> _DATASET_
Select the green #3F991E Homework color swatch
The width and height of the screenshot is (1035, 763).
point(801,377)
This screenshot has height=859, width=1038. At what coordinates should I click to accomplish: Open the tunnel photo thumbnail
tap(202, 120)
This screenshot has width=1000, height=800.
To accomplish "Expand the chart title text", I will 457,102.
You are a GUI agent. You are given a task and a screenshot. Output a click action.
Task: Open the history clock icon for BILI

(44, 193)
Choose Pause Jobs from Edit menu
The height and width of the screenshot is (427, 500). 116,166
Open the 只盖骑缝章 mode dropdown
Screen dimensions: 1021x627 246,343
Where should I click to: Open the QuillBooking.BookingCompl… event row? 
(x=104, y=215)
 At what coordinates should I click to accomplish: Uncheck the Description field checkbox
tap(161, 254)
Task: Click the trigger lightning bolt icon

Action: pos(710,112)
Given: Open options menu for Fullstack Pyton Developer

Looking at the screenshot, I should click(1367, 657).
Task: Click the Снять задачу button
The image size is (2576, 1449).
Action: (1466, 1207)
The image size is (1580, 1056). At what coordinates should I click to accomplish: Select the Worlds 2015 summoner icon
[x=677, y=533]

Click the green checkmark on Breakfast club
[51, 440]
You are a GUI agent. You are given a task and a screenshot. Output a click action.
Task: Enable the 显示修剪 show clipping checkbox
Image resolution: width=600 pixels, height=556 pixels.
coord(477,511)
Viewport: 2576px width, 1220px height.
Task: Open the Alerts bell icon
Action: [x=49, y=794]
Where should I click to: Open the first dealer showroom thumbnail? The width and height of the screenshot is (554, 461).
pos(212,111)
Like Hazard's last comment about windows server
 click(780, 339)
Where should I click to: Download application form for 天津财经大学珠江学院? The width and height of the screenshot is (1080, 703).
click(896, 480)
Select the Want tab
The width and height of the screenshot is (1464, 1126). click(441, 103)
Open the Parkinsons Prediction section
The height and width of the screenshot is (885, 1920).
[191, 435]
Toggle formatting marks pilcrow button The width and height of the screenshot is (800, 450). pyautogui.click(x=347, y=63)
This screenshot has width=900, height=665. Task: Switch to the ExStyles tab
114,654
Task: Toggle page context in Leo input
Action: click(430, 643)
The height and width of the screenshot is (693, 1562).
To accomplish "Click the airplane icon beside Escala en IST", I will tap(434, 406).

> _PROBLEM TO WORK ON_
The word "button" appears in some lines above. Return every one of those lines.

> _PROBLEM SOLUTION_
Task: Click the Снять задачу button
Toggle formatting marks pilcrow button The width and height of the screenshot is (800, 450). pyautogui.click(x=347, y=63)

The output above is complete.